La belleza de Luz no tenía comparación, mientras se secaban las lágrimas. El contraste de su piel bronceada iluminada por la luz de la ciudad, su cabello negro ondulado cayendo en cascada con gracia, manifestaba su presencia regia, digna de una reina de belleza incomparable.
—Mi reina, Luz —el hombre enmascarado se dirigió a ella—. Tiene diez años. Se ha ordenado que los hijos de la realeza, de entre cinco y diez años, reciban entrenamiento de supervivencia para encarnar su noble herencia y defender la protección de la humanidad.

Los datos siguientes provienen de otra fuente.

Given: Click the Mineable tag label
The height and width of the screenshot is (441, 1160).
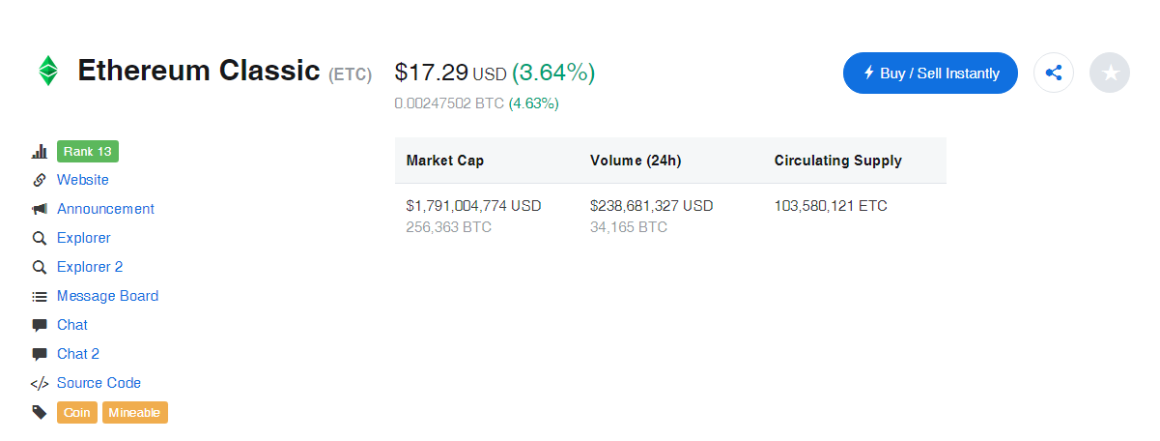Looking at the screenshot, I should point(135,413).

El tiempo es esencial; si pasan más de diez años sin el entrenamiento adecuado, corren el riesgo de ser vistos como cobardes de la realeza.
El hombre sin rostro la acompañó a mirar por la gran ventana al niño, Otpieg, que estaba jugando en los jardines reales, quince pisos más abajo. Sin que él lo supiera, se avecinaban acontecimientos importantes. El pequeño Otpieg se divertía sin ser consciente de las intenciones de su madre, y tal vez no le preocuparía incluso si lo supiera; después de todo, ¿quién no querría aprender a luchar a los diez años para defender a su familia y a su especie: humanos, mundos y amigos?
—No está preparado —dijo Luz, deteniendo sus lágrimas cuando una mujer entró en la sala del trono.
La mujer que tenía delante no necesitaba presentación formal, se parecía a la reina, con el pelo negro lacio y vestida de blanco, irradiando la gracia de una princesa. Su piel era un tono más oscuro que la de su hermana, la reina.
—Los hijos de reyes y nobles están presentes —le informó a su hermana.
Isis tenía una mirada de tristeza.
—Arcry Trollmoss ha traído a sus hijos, Arcy de seis años y Arcry de diez; Andreax Nebulok está aquí con su única hija, Axtrex, de diez años; Han Sato ha enviado a sus hijos, Are, de nueve años, y Ryan, de diez, acompañados por su visir. Esperan a su Reina. —Ajustó su tono y continuó—. Hermana, mi reina. Luz. Son todo lo que les queda.
Luz luchaba por comprender cómo sus compañeros congresistas aceptaban leyes establecidas siglos antes. Creía que era injusto enviar a sus herederos lejos durante un año. Su hijo era su único tesoro restante; después de haber 'perdido' a su hija en el exilio por amenazas enemigas, había abandonado a su mayor amor para ocultar la verdad, todo en pos de salvaguardar el poder absoluto, el artefacto, de fuerzas del mal, incluida su propia familia. Sus pensamientos estaban consumidos por el miedo de perder a Frerick. La supervisión diligente era esencial para el riguroso entrenamiento requerido para aquellos que aspiraban a ser congresistas, para convertirse en guerreros.
—El diamante es igual que su padre— comentó el hombre sin rostro. —Posee la fuerza de su padre y la fe de su madre. Perdurarán. Te aseguro que estaré allí para ellos si es necesario.
—¿Diamante?—preguntó la reina, reconociendo el apodo cariñoso que le había otorgado a su hijo.
—He servido como su Sensei durante bastante tiempo y le he tomado cariño. Es tan resistente como un diamante. Un diamante es una entidad preciosa en la Tierra; por eso elegí ese nombre. Pero el diamante puede moldearse y transformarse. Me aseguraré de que se convierta en el hombre más fuerte del universo.